Index Strategy

  • I have a big table (4 million records or so). It has FirstName, LastName among other things. The front end guys created a UI that lets the user type in a partial full name: "bob sm" which they expect to find bob smith, bob smothers, bob smart, etc., and in the sproc that handles the search, this translates to where FirstName + ' ' + LastName like 'bob sm%'. We have an index on FirstName, LastName.

    In an effort to improve performance, I also created a computed column on FirstName + LastName and indexed that column thinking this would help, but according to the execution plan, it doesn't think much of my FirstName + LastName column/index because it ignores that and instead does an index scan FirstName, LastName column.

    This is not performing so well, particularly on the first try with clean cache/buffers. Must be a better way???

    If it would help, I can produce some sample code to reproduce this scenario.

    Thanks!

    .

  • I decided it would be easier to post an example.
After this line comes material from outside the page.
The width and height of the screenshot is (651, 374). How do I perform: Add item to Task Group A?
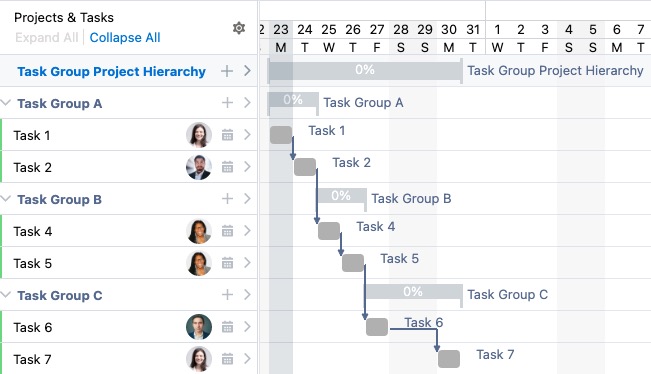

This demonsrates my problem exactly. Notice the second and final query does an index seek, and the first query does an index scan. I created the FullName computed column and indexed it thinking the optimizer would choose that for the first query and do an index seek instead of the index scan, but that's not what's happening.

    --* Create the table

    IF EXISTS (SELECT *

    FROM sys.objects

    WHERE object_id = OBJECT_ID(N'[dbo].[TestNames]') AND type in (N'U'))

    DROP TABLE [TestNames]

    GO

    CREATE TABLE TestNames (

    TestNameId int not null primary key identity(1,1)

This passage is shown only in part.